ACTION ITEM: Only the lines from the one containing "Given: Open the Change requests tab" through the end of the data are wanted, reproduced exactly and without pictures.

SUPPLIED MATERIAL:

---------------

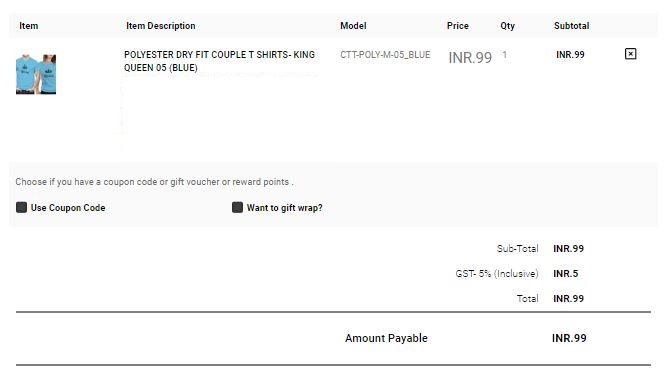Viewport: 669px width, 375px height.
Task: Open Polyester Dry Fit Couple T Shirts link
Action: click(x=219, y=61)
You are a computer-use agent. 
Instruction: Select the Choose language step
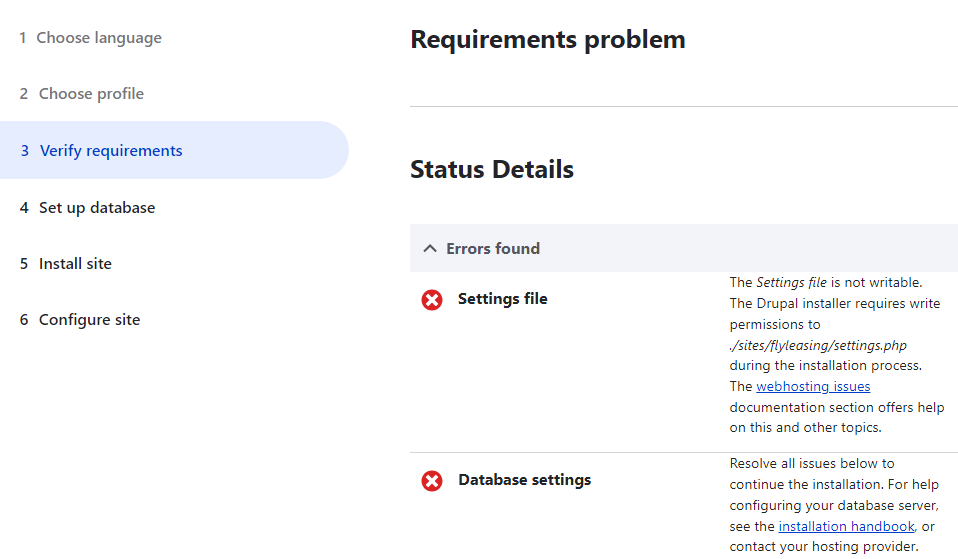tap(90, 38)
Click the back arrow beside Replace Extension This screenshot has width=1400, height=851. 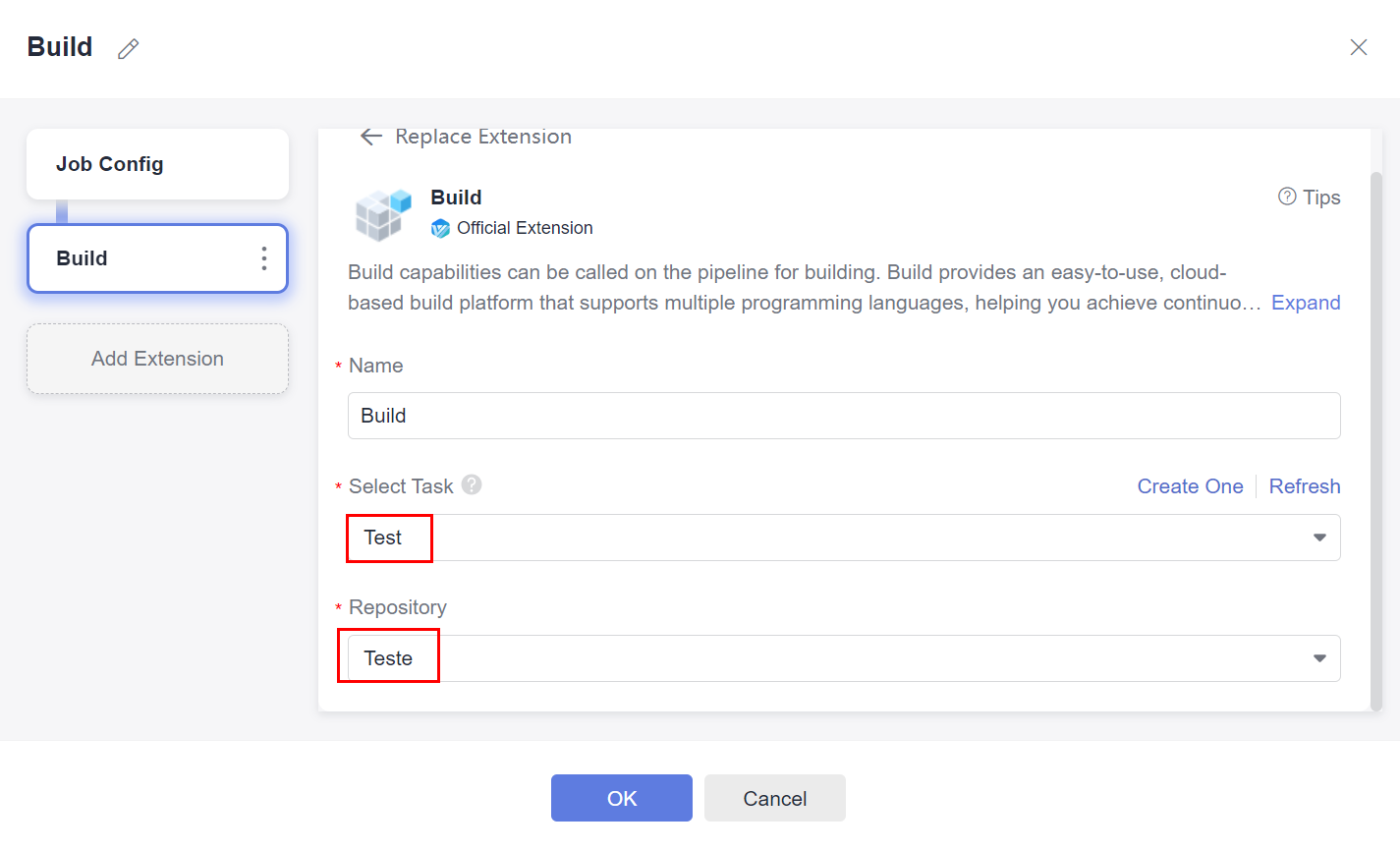coord(370,137)
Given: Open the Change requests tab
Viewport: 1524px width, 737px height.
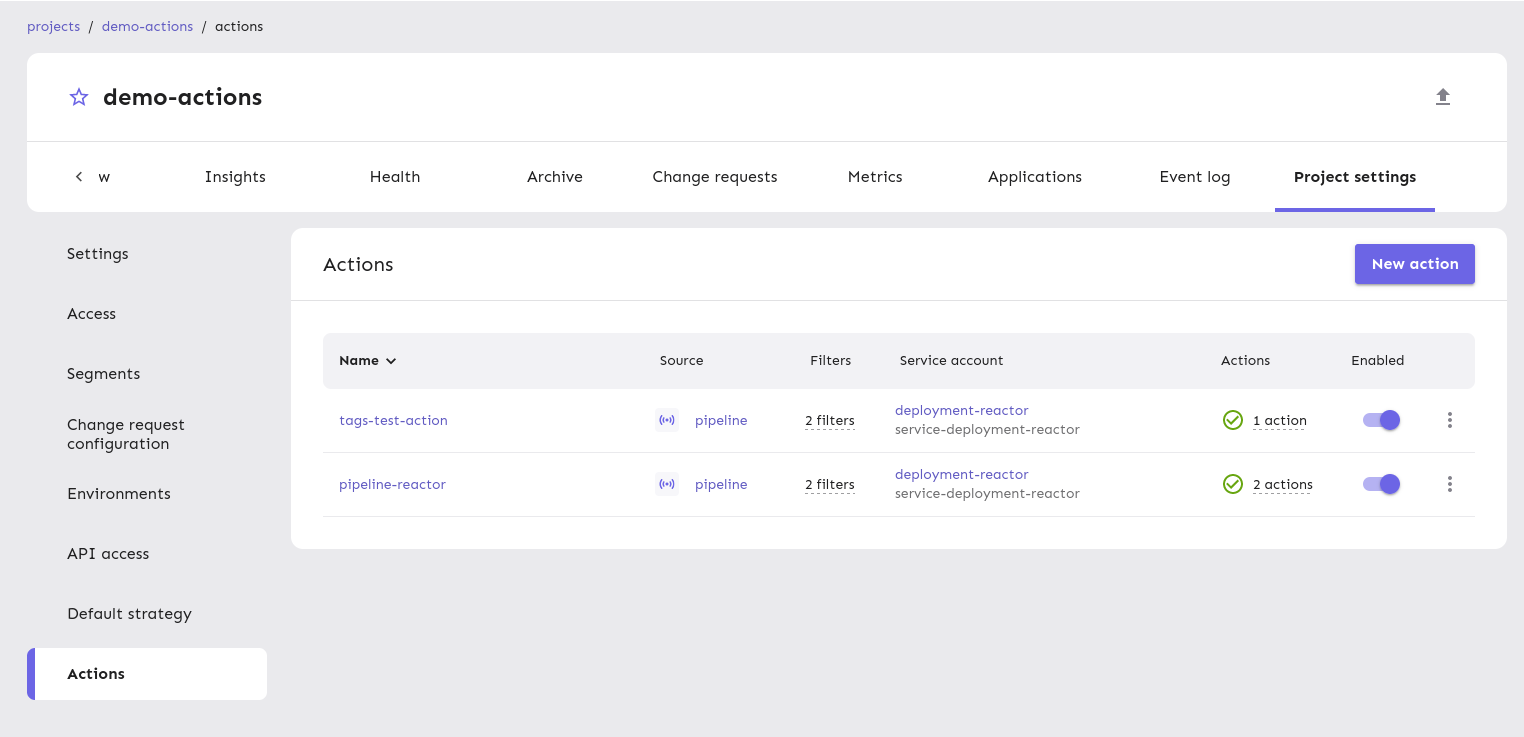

---------------

SOLUTION FOR THIS EXERCISE:
Given: Open the Change requests tab
Viewport: 1524px width, 737px height.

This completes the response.